Problem requirements: Repeat the data. Keep each line identical.
==== Material provided
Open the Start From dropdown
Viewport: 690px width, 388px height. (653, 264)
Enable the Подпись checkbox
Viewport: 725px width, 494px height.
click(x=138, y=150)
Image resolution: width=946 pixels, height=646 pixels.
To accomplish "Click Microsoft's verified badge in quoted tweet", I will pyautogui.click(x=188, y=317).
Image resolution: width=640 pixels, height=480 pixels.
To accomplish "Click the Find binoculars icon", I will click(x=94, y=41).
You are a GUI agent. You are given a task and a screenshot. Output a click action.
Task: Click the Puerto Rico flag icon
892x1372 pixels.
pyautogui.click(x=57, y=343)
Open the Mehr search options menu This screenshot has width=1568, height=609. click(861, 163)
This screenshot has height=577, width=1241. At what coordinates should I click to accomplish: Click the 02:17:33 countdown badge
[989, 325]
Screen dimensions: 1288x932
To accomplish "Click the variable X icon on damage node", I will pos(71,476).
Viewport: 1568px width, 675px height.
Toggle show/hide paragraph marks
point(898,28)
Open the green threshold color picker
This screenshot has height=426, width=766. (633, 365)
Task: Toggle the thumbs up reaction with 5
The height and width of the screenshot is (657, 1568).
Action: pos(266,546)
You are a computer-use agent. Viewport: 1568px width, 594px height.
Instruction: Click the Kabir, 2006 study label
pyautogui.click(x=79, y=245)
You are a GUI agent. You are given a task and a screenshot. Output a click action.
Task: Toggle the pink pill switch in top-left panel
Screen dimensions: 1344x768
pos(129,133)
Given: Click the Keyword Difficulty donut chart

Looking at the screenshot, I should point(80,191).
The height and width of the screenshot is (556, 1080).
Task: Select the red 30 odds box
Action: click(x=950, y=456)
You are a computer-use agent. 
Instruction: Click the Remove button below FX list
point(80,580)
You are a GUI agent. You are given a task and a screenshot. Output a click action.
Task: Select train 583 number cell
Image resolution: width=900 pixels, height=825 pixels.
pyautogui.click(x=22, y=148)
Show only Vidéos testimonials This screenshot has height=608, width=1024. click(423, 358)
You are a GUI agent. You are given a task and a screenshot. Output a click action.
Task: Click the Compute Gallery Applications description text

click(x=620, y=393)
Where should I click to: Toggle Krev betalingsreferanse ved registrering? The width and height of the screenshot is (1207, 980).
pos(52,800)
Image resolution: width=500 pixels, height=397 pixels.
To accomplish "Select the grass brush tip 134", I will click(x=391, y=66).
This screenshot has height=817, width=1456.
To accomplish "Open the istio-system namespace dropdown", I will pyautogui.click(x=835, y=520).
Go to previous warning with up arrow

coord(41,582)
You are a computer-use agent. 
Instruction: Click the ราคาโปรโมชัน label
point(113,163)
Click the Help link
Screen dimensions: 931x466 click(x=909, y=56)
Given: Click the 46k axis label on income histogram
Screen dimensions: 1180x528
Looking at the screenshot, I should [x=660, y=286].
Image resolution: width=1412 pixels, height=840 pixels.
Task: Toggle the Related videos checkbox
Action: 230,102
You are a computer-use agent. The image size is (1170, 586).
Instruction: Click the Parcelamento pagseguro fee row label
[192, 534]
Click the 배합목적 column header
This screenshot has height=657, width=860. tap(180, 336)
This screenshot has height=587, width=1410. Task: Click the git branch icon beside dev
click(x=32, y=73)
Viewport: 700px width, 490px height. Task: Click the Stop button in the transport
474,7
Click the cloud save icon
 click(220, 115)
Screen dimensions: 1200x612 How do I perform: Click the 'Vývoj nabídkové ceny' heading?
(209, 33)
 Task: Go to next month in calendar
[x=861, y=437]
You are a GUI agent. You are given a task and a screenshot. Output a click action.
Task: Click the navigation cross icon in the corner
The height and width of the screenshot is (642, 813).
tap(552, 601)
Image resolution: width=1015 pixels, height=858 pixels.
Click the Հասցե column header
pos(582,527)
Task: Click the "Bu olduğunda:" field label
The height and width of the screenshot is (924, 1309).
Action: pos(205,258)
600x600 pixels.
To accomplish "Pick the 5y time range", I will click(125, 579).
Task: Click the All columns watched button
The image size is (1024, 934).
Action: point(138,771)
========
Answer section:
Open the Start From dropdown
Viewport: 690px width, 388px height. (653, 264)
Enable the Подпись checkbox
Viewport: 725px width, 494px height.
click(x=138, y=150)
Image resolution: width=946 pixels, height=646 pixels.
To accomplish "Click Microsoft's verified badge in quoted tweet", I will pyautogui.click(x=188, y=317).
Image resolution: width=640 pixels, height=480 pixels.
To accomplish "Click the Find binoculars icon", I will click(x=94, y=41).
You are a GUI agent. You are given a task and a screenshot. Output a click action.
Task: Click the Puerto Rico flag icon
892x1372 pixels.
pyautogui.click(x=57, y=343)
Open the Mehr search options menu This screenshot has width=1568, height=609. click(861, 163)
This screenshot has height=577, width=1241. At what coordinates should I click to accomplish: Click the 02:17:33 countdown badge
[989, 325]
Screen dimensions: 1288x932
To accomplish "Click the variable X icon on damage node", I will pos(71,476).
Viewport: 1568px width, 675px height.
Toggle show/hide paragraph marks
point(898,28)
Open the green threshold color picker
This screenshot has height=426, width=766. (633, 365)
Task: Toggle the thumbs up reaction with 5
The height and width of the screenshot is (657, 1568).
Action: pos(266,546)
You are a computer-use agent. Viewport: 1568px width, 594px height.
Instruction: Click the Kabir, 2006 study label
pyautogui.click(x=79, y=245)
You are a GUI agent. You are given a task and a screenshot. Output a click action.
Task: Toggle the pink pill switch in top-left panel
Screen dimensions: 1344x768
pos(129,133)
Given: Click the Keyword Difficulty donut chart

Looking at the screenshot, I should point(80,191).
The height and width of the screenshot is (556, 1080).
Task: Select the red 30 odds box
Action: click(x=950, y=456)
You are a computer-use agent. 
Instruction: Click the Remove button below FX list
point(80,580)
You are a GUI agent. You are given a task and a screenshot. Output a click action.
Task: Select train 583 number cell
Image resolution: width=900 pixels, height=825 pixels.
pyautogui.click(x=22, y=148)
Show only Vidéos testimonials This screenshot has height=608, width=1024. click(423, 358)
You are a GUI agent. You are given a task and a screenshot. Output a click action.
Task: Click the Compute Gallery Applications description text

click(x=620, y=393)
Where should I click to: Toggle Krev betalingsreferanse ved registrering? The width and height of the screenshot is (1207, 980).
pos(52,800)
Image resolution: width=500 pixels, height=397 pixels.
To accomplish "Select the grass brush tip 134", I will click(x=391, y=66).
This screenshot has height=817, width=1456.
To accomplish "Open the istio-system namespace dropdown", I will pyautogui.click(x=835, y=520).
Go to previous warning with up arrow

coord(41,582)
You are a computer-use agent. 
Instruction: Click the ราคาโปรโมชัน label
point(113,163)
Click the Help link
Screen dimensions: 931x466 click(x=909, y=56)
Given: Click the 46k axis label on income histogram
Screen dimensions: 1180x528
Looking at the screenshot, I should [x=660, y=286].
Image resolution: width=1412 pixels, height=840 pixels.
Task: Toggle the Related videos checkbox
Action: 230,102
You are a computer-use agent. The image size is (1170, 586).
Instruction: Click the Parcelamento pagseguro fee row label
[192, 534]
Click the 배합목적 column header
This screenshot has height=657, width=860. tap(180, 336)
This screenshot has height=587, width=1410. Task: Click the git branch icon beside dev
click(x=32, y=73)
Viewport: 700px width, 490px height. Task: Click the Stop button in the transport
474,7
Click the cloud save icon
 click(220, 115)
Screen dimensions: 1200x612 How do I perform: Click the 'Vývoj nabídkové ceny' heading?
(209, 33)
 Task: Go to next month in calendar
[x=861, y=437]
You are a GUI agent. You are given a task and a screenshot. Output a click action.
Task: Click the navigation cross icon in the corner
The height and width of the screenshot is (642, 813).
tap(552, 601)
Image resolution: width=1015 pixels, height=858 pixels.
Click the Հասցե column header
pos(582,527)
Task: Click the "Bu olduğunda:" field label
The height and width of the screenshot is (924, 1309).
Action: pos(205,258)
600x600 pixels.
To accomplish "Pick the 5y time range", I will click(125, 579).
Task: Click the All columns watched button
The image size is (1024, 934).
Action: point(138,771)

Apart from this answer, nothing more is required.